И они (юноши) сказали своей бабушке. "Мы сделали все, что было возможно, о бабушка, они пришли один раз, затем мы пытались еще позвать их снова. Но не печалься! Вот мы здесь, мы твои внуки; ты должна смотреть на нас, о наша мать! О наша бабушка, (мы здесь), чтобы напоминать тебе о наших старших братьях, тех, кого называли и кто имел имена Хун-Баца и Хун-Чоуэна, — сказали Хун-Ахпу и Шбаланке.
(Хун-Баца и Хун-Чоуана) призывали игроки на флейте и певцы и древние времена. Художники и мастера резьбы по камню также призывали их в прошедшие дни. Но они были превращены в животных и стали обезьянами, потому что они были высокомерными и оскорбляли своих младших братьев.
Таким путем были опозорены их души; такова была их потеря; таким путем Хун-Бац и Хун-Чоуэн были побеждены и превращены в животных. Они постоянно находились в своем доме, они были музыкантами и певцами
Глава 6
Тогда (Хун-Ахпу и Шбаланке) начали работать, чтобы их бабушка и их мать думали бы о них хорошо. Первое дело, которое они сделали, было кукурузное поле.
— Мы идем засеять поле, о наша бабушка и мама, — сказали они. — Не печалься, мы здесь, мы, твои внуки; мы займем место наших старших братьев, — сказали Хун-Ахпу и Шбаланке.
Без промедления они взяли свои топоры, свои мотыги и свои большие деревянные копательные палки и отправились в путь, неся каждый на плече свою выдувную трубку. Когда они выходили из дома, они попросили свою бабушку принести им еды.
— Приди точно в полдень и принеси нашу пищу, бабушка, — сказали они.
— Хорошо, внуки мои, — ответила им их бабушка.
Скоро они пришли туда, где хотели устроить кукурузное поле. И когда они просто воткнули мотыгу в землю, она начала обрабатывать землю; она совершала всю большую работу одна.
Таким же образом (братья) вонзали топор в стволы деревьев и ветви, и мгновенно они падали, и все деревья и лианы оказывались лежащими на земле. Деревья падали быстро, от одного удара топора, и образовалась большая поляна.
И мотыга также сделала большое дело. Нельзя было сосчитать, сколько сорных трав и колючих растений было уничтожено одним ударом мотыги. Невозможно было и перечислить, что было вырыто и расчищено, сколько было срезано всех больших и малых деревьев.

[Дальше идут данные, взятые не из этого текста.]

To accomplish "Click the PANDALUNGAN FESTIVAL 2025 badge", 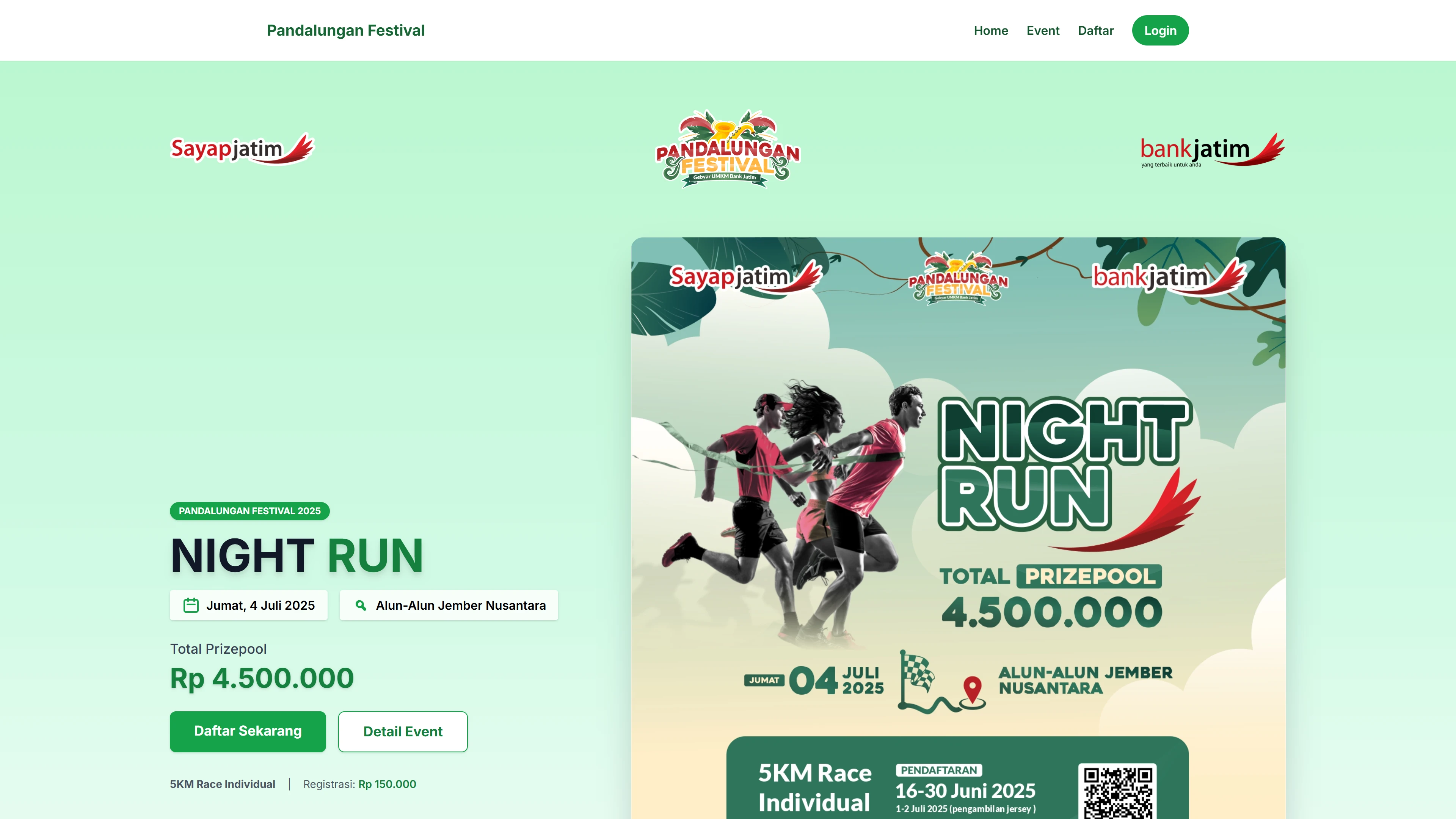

Затем (Хун-Ахпу и Шбаланке) приказали птице, называемой Шмукур, горлинке, подняться и усесться на вершине высокого дерева, и Хун-Ахпу и Шбаланке сказали ей: «Сторожи, когда наша бабушка придет с едой для нас, и как только она пойдет, начинай сразу ворковать, а мы схватим мотыгу и топор».

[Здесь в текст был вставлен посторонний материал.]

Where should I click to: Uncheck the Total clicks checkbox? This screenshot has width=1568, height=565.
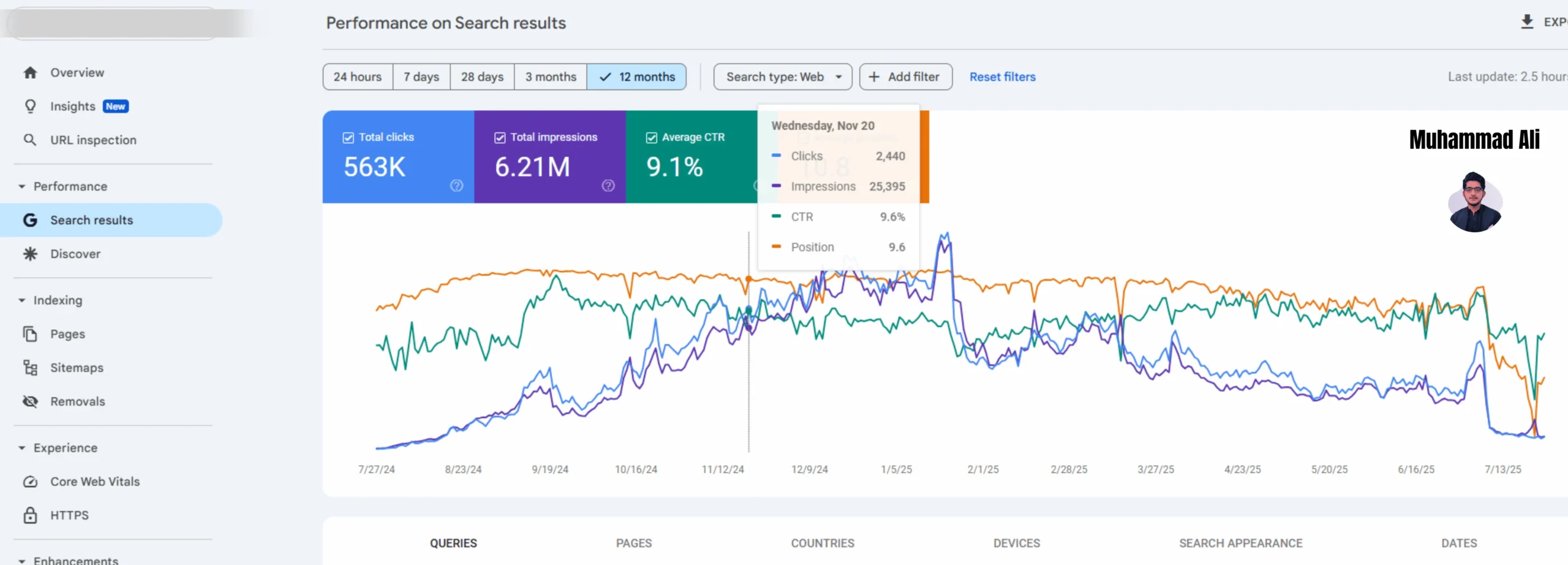(x=349, y=138)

— Хорошо! — ответила горлинка. А они хотели стрелять из своих выдувных трубок; заниматься в действительности устройством кукурузного поля им вовсе не хотелось.

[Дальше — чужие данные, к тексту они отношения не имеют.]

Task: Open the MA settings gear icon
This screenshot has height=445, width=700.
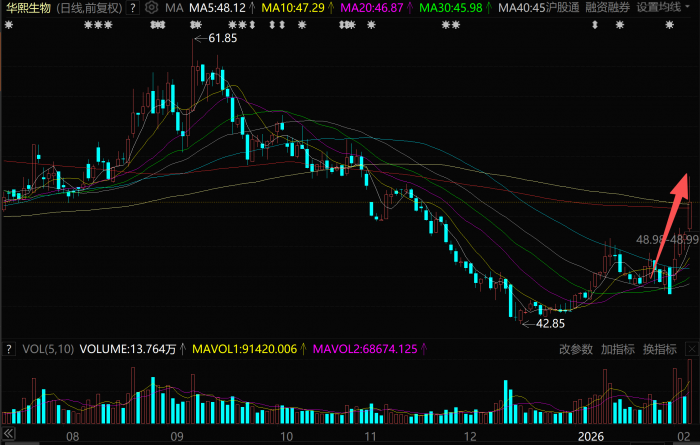Action: coord(151,8)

Немного позже горлинка, как ей было приказано, заворковала, и (братья) быстро побежали и схватили один — мотыгу, а другой — топор. Они накрыли свои головы; один из них намеренно загрязнил свои руки землей и тем же самым образом вымазал свое лицо, чтобы выглядеть, как настоящий земледелец, а другой нарочно набросал деревянных щепок на голову, как будто бы он в действительности срубал деревья.
Так их и увидела их бабка. Они сразу же поели, хотя в действительности они не работали в поле и получили пищу, не заслужив ее. Через некоторое время они вернулись домой.
— Мы поистине очень устали, бабушка, — сказали они, возвратившись, и протянули свои руки и ноги перед ее глазами, но без всяких оснований.
(Братья) возвратились на следующий день и, придя на ноле, увидели, что все деревья и лианы снова полностью стоят на своих местах, а колючие растения и сорные травы снова перепутались. (Вот что увидели Хун-Ахпу и Шбаланке), когда пришли.